Of these cases of paraesthesia, lidocaine was responsible for 35% and articaine for 30%.39 Pogrel continued this research during the period of 2006 to 2011, finding a further 41 cases, of which lidocaine was responsible for 25% and articaine 33%.40

Both of these studies reflected a similar representation of articaine usage and market share, with an estimated distribution of 30% in 2003 to 200539 and 38% in 2006 to 2011.40

Garisto et al.25 documented articaine to have a frequency of paraesthesia 3.6 times greater than expected (p <0.0001) when compared to the market distribution. Conversely, lidocaine had a much lower observed frequency of paraesthesia compared to what was expected.25


After reviewing the current literature, it is apparent that there is no unanimous decision when looking at whether articaine is superior to lidocaine for IANB. Examination of the literature demonstrates an over-representation of cases of paraesthesia as a result of articaine IANB in relation to its market share. However, uncertainty still surrounds the probability of articaine to cause paraesthesia, with the multiple studies available offering conflicting results and opinions on this matter.
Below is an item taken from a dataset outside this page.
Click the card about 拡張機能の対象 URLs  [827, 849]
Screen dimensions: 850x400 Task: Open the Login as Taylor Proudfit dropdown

While various studies agree that articaine outperforms lidocaine, providing a faster onset and prolonged pulpal anaesthesia, this was more commonly found when the local anaesthetic was administered via infiltration rather than IANB. When weighing up the information, it seems the possible benefits of an increased onset and duration of pulpal anaesthesia do not outweigh the potential risk of permanent paraesthesia after an articaine IANB. Therefore, it may be reasonable to conclude that, while the evidence surrounding the question 'is articaine better than lidocaine?' is insufficient, lidocaine anaesthetic still provides (and has for many years) a safe and effective measure of providing anaesthesia via IANB, ultimately remaining the gold standard in the UK. It is clear that the use of 4% articaine in the UK is becoming increasingly popular, especially with newer graduates, and if current trends continue, it may become the new gold standard in the future. While the amount of research available is continually developing, further studies, especially randomised controlled trials, are required to increase the strength of the evidence and help clinicians make an informed decision as to which local anaesthetic to choose when carrying out a dental block.